Instantanés
Un matin, elle m'en a parlé sur le chemin de l'école. Dans la journée, j'ai reçu son mail avec ce texte tiré de son livre de chevet du moment Nulle part de Yasmine Reza, impossible de garder ce trésor pour elle. Dans ce petit livre gorgé de vie, l'intensité de quelques secondes, le présent suspendu, ces moments indiscibles partagés avec nos enfants.
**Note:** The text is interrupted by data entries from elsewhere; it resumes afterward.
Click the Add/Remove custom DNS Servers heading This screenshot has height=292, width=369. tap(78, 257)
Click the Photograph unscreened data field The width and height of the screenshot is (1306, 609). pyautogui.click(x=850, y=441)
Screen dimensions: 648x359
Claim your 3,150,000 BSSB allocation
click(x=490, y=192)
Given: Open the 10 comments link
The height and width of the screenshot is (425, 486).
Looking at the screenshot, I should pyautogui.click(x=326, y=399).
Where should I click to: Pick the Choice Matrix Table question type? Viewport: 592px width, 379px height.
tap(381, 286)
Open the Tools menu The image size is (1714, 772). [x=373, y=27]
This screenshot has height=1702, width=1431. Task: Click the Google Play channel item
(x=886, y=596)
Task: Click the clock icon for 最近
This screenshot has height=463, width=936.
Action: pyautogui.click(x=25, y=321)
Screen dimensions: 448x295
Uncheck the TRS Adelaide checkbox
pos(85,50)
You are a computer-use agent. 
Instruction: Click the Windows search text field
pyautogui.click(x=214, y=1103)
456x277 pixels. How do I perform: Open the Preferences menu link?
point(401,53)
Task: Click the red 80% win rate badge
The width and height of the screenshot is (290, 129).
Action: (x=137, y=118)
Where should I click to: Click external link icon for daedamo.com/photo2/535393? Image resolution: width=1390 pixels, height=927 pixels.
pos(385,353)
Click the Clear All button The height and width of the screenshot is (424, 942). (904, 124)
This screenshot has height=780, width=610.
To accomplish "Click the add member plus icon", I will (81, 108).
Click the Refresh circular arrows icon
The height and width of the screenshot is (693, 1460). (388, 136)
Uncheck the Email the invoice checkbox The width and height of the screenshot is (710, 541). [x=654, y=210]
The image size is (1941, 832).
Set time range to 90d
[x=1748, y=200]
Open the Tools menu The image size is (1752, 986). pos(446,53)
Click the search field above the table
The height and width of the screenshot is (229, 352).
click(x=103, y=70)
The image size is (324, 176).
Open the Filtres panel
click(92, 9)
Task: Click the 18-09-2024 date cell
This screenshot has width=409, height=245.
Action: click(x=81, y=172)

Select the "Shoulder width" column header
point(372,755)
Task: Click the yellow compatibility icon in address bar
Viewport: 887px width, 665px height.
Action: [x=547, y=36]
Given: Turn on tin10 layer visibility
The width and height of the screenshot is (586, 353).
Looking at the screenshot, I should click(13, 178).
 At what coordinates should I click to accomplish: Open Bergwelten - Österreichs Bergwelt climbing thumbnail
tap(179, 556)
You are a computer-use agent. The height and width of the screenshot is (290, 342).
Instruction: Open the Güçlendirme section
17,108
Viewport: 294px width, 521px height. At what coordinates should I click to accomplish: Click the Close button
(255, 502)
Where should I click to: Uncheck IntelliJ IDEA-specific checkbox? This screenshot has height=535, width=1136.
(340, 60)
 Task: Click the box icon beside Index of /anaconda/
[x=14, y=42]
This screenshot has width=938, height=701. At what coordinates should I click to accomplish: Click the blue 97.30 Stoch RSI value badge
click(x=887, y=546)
Nathan. "A l'instant où je sors, je le vois apparaître au bout de la rue. Il
revient de chez le coiffeur avec C. Lorsqu'il me reconnaît (il est myope), il
se met à courir comme un fou sur le trottoir. Moi je pose mon sac par terre,
j'ouvre grand les bras et j'attends qu'il se jette dedans. Pendant les mètres
qui nous séparent et nous rapprochent, je vois son petit visage enivré, ses
dents trop en avant offertes de joie, l'éclat magique de ses yeux, je vois les
cheveux coupés et les oreilles d'habitude cachées. Lui aussi écarte les bras. Je
l'emprisonne au vol, nous tournons, je tourne autant que je peux pour lui faire
plaisir. Je dis montre comme tu es beau. Il n'est pas sûr d'être beau. Il s'en
fout. Tournons mon amour. Un jour, je ne pourrai plus tourner, ni t'avoir dans
mes bras, bientôt tu seras trop lourd, trop grand, et tu ne courras plus depuis
les lointains pour te jeter dans mon cou, mes bras et mes baisers."